- [ACCIÓN REQUERIDA]:
Reproduce sin cambios el fragmento del texto sobre Caballero Bonald que se abre con las palabras que contienen "JOSÉ MANUEL CABALLERO" y se cierra con "todo lo demás.".

- [BLOQUE DE TEXTO]:
<<<<

JOSÉ MANUEL CABALLERO BONALD: ENTRE LA NOCHE Y LA CREACIÓN
Ganador hace muy pocos años del Cervantes, la figura de Pepe Caballero Bonald se ilumina como
si navegase en muchos mundos interiores, desde el barroquismo que siempre ha pervivido en su
universo literario hasta una forma de decir culta y cuidada donde la ética y la estética
prevalecen sobre todo lo demás.
Perteneciente a la Generación de los cincuenta, compañero de poetas de la talla de Paco Brines
o José Ángel Valente, Caballero Bonald, un poco mayor que ellos, pero joven de espíritu,
envuelto en un universo literario que supo triunfar en la novela en 1962 con Dos días de
septiembre y que encontró su verdadero universo en Ágata, ojo de gato, fue en la poesía donde
fue trenzando desde el año 1952 una obra que ha sabido tocar diversos temas, pero sobre todo
los esenciales, el tiempo, la muerte, la infancia, obsesiones suyas y de otros que han ido
componiendo el mosaico de su obra muy bien recogida en la Obra poética completa (1952-2009),
Somos el tiempo que nos queda.

>>>>

- [EXTRACTO DE DATOS]:
<<<<

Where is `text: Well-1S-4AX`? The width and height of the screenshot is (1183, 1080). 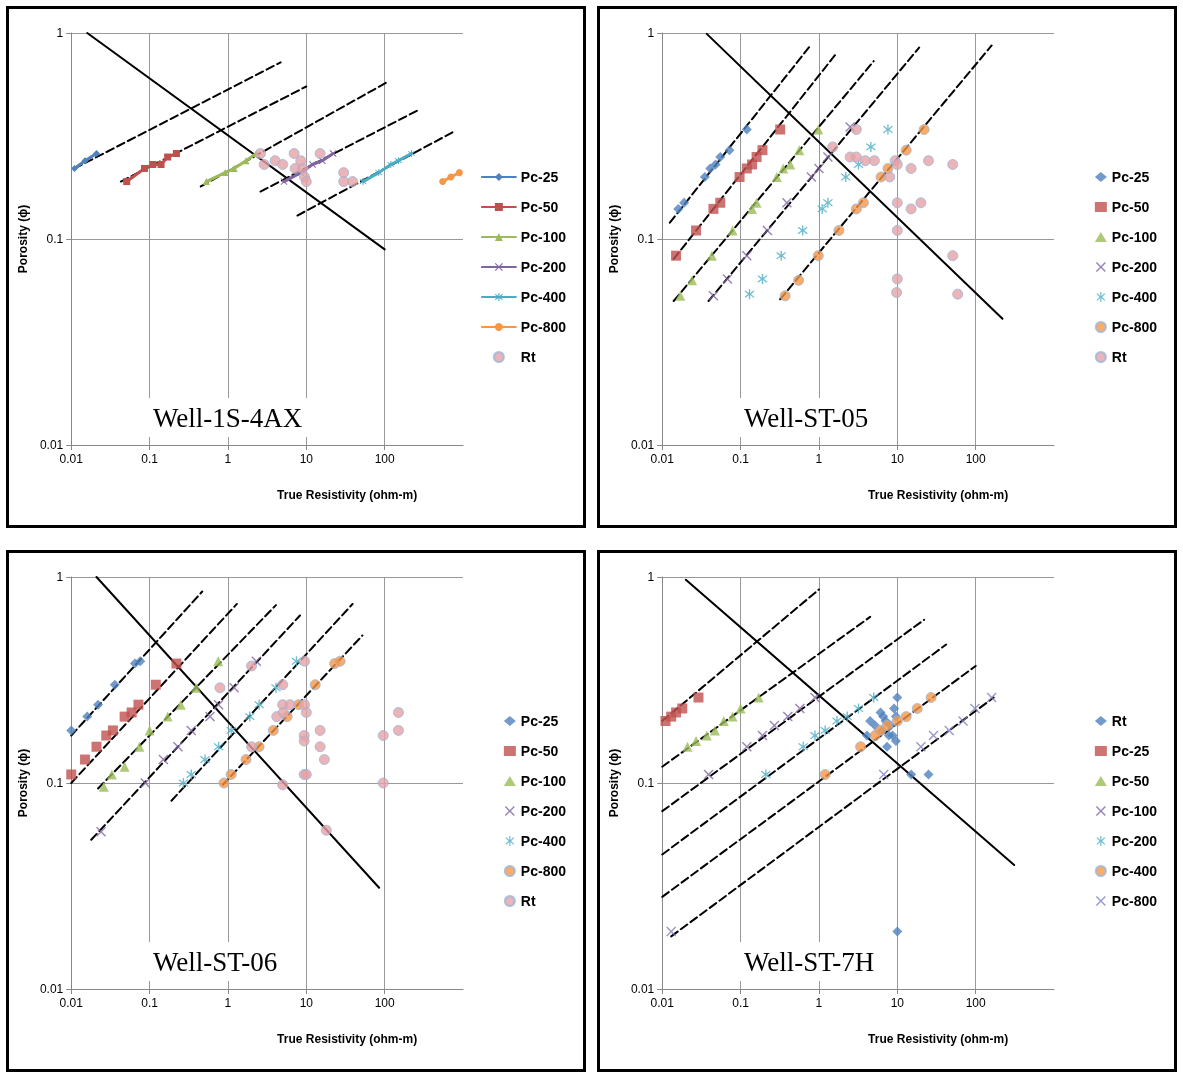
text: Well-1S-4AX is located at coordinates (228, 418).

>>>>

- [SOLUCIÓN REDACTADA]:
JOSÉ MANUEL CABALLERO BONALD: ENTRE LA NOCHE Y LA CREACIÓN
Ganador hace muy pocos años del Cervantes, la figura de Pepe Caballero Bonald se ilumina como
si navegase en muchos mundos interiores, desde el barroquismo que siempre ha pervivido en su
universo literario hasta una forma de decir culta y cuidada donde la ética y la estética
prevalecen sobre todo lo demás.